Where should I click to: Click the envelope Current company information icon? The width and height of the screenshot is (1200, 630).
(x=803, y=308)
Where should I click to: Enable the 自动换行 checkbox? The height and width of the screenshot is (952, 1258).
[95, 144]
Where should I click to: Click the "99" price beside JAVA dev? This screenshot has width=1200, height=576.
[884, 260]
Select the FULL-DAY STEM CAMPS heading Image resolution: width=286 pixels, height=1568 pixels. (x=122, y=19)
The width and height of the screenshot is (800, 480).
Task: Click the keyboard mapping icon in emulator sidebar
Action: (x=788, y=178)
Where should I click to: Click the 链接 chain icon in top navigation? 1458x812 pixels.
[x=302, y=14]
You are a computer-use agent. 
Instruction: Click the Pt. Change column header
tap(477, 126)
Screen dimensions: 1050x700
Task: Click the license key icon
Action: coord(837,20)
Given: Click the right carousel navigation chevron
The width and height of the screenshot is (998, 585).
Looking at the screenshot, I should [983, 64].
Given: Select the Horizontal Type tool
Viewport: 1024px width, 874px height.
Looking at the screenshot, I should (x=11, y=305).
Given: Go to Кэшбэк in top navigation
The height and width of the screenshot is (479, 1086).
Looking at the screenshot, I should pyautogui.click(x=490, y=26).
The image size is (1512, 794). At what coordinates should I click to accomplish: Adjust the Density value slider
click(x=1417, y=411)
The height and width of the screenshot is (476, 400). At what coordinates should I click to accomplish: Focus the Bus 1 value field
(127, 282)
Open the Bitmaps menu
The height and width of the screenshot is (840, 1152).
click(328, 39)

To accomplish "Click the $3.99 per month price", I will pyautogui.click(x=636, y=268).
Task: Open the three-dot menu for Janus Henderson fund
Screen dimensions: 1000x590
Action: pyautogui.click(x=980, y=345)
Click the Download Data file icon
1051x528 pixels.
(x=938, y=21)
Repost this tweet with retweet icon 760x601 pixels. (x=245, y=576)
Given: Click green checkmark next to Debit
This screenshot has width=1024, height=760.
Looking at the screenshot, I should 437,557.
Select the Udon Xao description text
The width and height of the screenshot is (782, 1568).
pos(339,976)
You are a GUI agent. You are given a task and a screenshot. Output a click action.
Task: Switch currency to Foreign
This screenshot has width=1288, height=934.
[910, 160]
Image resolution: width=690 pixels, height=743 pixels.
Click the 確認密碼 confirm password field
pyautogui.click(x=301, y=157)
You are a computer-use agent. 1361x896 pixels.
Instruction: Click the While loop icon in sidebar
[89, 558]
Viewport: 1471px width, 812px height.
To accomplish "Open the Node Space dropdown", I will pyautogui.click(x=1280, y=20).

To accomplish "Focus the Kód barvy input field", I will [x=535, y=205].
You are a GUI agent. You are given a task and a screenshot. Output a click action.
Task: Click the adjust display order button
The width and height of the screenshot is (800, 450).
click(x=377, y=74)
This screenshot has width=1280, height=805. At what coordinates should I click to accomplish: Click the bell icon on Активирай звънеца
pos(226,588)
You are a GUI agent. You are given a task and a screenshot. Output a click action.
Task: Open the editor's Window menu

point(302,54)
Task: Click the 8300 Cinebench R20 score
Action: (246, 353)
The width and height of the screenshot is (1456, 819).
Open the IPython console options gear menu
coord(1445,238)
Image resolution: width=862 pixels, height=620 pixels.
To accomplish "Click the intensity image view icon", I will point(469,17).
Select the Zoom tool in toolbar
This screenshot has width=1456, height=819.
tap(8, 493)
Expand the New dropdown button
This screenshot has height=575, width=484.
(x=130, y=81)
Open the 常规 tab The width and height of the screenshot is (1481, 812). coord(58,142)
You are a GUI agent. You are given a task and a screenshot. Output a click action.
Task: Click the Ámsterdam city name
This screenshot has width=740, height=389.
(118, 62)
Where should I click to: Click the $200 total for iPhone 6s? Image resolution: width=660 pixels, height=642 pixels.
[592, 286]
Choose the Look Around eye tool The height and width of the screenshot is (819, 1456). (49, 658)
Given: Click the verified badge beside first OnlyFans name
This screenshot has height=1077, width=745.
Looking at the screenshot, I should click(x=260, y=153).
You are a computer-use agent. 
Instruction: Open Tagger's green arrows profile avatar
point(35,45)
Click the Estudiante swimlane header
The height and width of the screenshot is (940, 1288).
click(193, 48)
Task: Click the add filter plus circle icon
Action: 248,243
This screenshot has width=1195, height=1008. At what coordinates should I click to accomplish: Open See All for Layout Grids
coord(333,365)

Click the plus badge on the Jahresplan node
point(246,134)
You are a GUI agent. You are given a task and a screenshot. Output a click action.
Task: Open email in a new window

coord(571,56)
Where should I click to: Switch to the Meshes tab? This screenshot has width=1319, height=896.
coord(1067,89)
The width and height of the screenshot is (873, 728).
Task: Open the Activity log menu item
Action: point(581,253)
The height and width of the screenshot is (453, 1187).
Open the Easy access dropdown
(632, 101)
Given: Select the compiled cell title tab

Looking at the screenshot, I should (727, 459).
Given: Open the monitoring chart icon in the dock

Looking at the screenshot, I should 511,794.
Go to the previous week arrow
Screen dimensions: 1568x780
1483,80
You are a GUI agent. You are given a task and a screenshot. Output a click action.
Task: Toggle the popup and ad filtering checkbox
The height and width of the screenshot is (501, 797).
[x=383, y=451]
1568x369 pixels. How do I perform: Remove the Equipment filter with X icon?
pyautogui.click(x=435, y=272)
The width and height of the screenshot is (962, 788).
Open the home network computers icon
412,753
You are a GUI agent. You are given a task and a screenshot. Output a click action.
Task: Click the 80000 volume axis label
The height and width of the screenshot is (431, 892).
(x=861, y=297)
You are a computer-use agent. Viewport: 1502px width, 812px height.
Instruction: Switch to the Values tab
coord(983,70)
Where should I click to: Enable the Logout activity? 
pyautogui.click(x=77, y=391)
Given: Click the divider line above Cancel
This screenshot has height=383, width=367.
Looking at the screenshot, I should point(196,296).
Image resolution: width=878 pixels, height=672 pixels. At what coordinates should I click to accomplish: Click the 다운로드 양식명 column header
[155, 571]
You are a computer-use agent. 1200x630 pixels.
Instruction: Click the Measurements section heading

++++++++

Rewrite all the rows above with every occurrence of "Where should I click to" switched to "Where do I click to", leaving everything else unchanged.

Where do I click to: Click the envelope Current company information icon? The width and height of the screenshot is (1200, 630).
(x=803, y=308)
Where do I click to: Enable the 自动换行 checkbox? The height and width of the screenshot is (952, 1258).
[95, 144]
Where do I click to: Click the "99" price beside JAVA dev? This screenshot has width=1200, height=576.
[884, 260]
Select the FULL-DAY STEM CAMPS heading Image resolution: width=286 pixels, height=1568 pixels. (x=122, y=19)
The width and height of the screenshot is (800, 480).
Task: Click the keyboard mapping icon in emulator sidebar
Action: (x=788, y=178)
Where do I click to: Click the 链接 chain icon in top navigation? 1458x812 pixels.
[x=302, y=14]
You are a computer-use agent. 
Instruction: Click the Pt. Change column header
tap(477, 126)
Screen dimensions: 1050x700
Task: Click the license key icon
Action: coord(837,20)
Given: Click the right carousel navigation chevron
The width and height of the screenshot is (998, 585).
Looking at the screenshot, I should [983, 64].
Given: Select the Horizontal Type tool
Viewport: 1024px width, 874px height.
Looking at the screenshot, I should (x=11, y=305).
Given: Go to Кэшбэк in top navigation
The height and width of the screenshot is (479, 1086).
Looking at the screenshot, I should pyautogui.click(x=490, y=26).
The image size is (1512, 794). At what coordinates should I click to accomplish: Adjust the Density value slider
click(x=1417, y=411)
The height and width of the screenshot is (476, 400). At what coordinates should I click to accomplish: Focus the Bus 1 value field
(127, 282)
Open the Bitmaps menu
The height and width of the screenshot is (840, 1152).
click(328, 39)

To accomplish "Click the $3.99 per month price", I will pyautogui.click(x=636, y=268).
Task: Open the three-dot menu for Janus Henderson fund
Screen dimensions: 1000x590
Action: pyautogui.click(x=980, y=345)
Click the Download Data file icon
1051x528 pixels.
(x=938, y=21)
Repost this tweet with retweet icon 760x601 pixels. (x=245, y=576)
Given: Click green checkmark next to Debit
This screenshot has width=1024, height=760.
Looking at the screenshot, I should 437,557.
Select the Udon Xao description text
The width and height of the screenshot is (782, 1568).
pos(339,976)
You are a GUI agent. You are given a task and a screenshot. Output a click action.
Task: Switch currency to Foreign
This screenshot has width=1288, height=934.
[910, 160]
Image resolution: width=690 pixels, height=743 pixels.
Click the 確認密碼 confirm password field
pyautogui.click(x=301, y=157)
You are a computer-use agent. 1361x896 pixels.
Instruction: Click the While loop icon in sidebar
[89, 558]
Viewport: 1471px width, 812px height.
To accomplish "Open the Node Space dropdown", I will pyautogui.click(x=1280, y=20).

To accomplish "Focus the Kód barvy input field", I will [x=535, y=205].
You are a GUI agent. You are given a task and a screenshot. Output a click action.
Task: Click the adjust display order button
The width and height of the screenshot is (800, 450).
click(x=377, y=74)
This screenshot has width=1280, height=805. At what coordinates should I click to accomplish: Click the bell icon on Активирай звънеца
pos(226,588)
You are a GUI agent. You are given a task and a screenshot. Output a click action.
Task: Open the editor's Window menu

point(302,54)
Task: Click the 8300 Cinebench R20 score
Action: (246, 353)
The width and height of the screenshot is (1456, 819).
Open the IPython console options gear menu
coord(1445,238)
Image resolution: width=862 pixels, height=620 pixels.
To accomplish "Click the intensity image view icon", I will point(469,17).
Select the Zoom tool in toolbar
This screenshot has width=1456, height=819.
tap(8, 493)
Expand the New dropdown button
This screenshot has height=575, width=484.
(x=130, y=81)
Open the 常规 tab The width and height of the screenshot is (1481, 812). coord(58,142)
You are a GUI agent. You are given a task and a screenshot. Output a click action.
Task: Click the Ámsterdam city name
This screenshot has width=740, height=389.
(118, 62)
Where do I click to: Click the $200 total for iPhone 6s? Image resolution: width=660 pixels, height=642 pixels.
[592, 286]
Choose the Look Around eye tool The height and width of the screenshot is (819, 1456). (49, 658)
Given: Click the verified badge beside first OnlyFans name
This screenshot has height=1077, width=745.
Looking at the screenshot, I should click(x=260, y=153).
You are a computer-use agent. 
Instruction: Open Tagger's green arrows profile avatar
point(35,45)
Click the Estudiante swimlane header
The height and width of the screenshot is (940, 1288).
click(193, 48)
Task: Click the add filter plus circle icon
Action: 248,243
This screenshot has width=1195, height=1008. At what coordinates should I click to accomplish: Open See All for Layout Grids
coord(333,365)

Click the plus badge on the Jahresplan node
point(246,134)
You are a GUI agent. You are given a task and a screenshot. Output a click action.
Task: Open email in a new window

coord(571,56)
Where do I click to: Switch to the Meshes tab? This screenshot has width=1319, height=896.
coord(1067,89)
The width and height of the screenshot is (873, 728).
Task: Open the Activity log menu item
Action: point(581,253)
The height and width of the screenshot is (453, 1187).
Open the Easy access dropdown
(632, 101)
Given: Select the compiled cell title tab

Looking at the screenshot, I should (727, 459).
Given: Open the monitoring chart icon in the dock

Looking at the screenshot, I should 511,794.
Go to the previous week arrow
Screen dimensions: 1568x780
1483,80
You are a GUI agent. You are given a task and a screenshot. Output a click action.
Task: Toggle the popup and ad filtering checkbox
The height and width of the screenshot is (501, 797).
[x=383, y=451]
1568x369 pixels. How do I perform: Remove the Equipment filter with X icon?
pyautogui.click(x=435, y=272)
The width and height of the screenshot is (962, 788).
Open the home network computers icon
412,753
You are a GUI agent. You are given a task and a screenshot. Output a click action.
Task: Click the 80000 volume axis label
The height and width of the screenshot is (431, 892).
(x=861, y=297)
You are a computer-use agent. Viewport: 1502px width, 812px height.
Instruction: Switch to the Values tab
coord(983,70)
Where do I click to: Enable the Logout activity? 
pyautogui.click(x=77, y=391)
Given: Click the divider line above Cancel
This screenshot has height=383, width=367.
Looking at the screenshot, I should point(196,296).
Image resolution: width=878 pixels, height=672 pixels. At what coordinates should I click to accomplish: Click the 다운로드 양식명 column header
[155, 571]
You are a computer-use agent. 1200x630 pixels.
Instruction: Click the Measurements section heading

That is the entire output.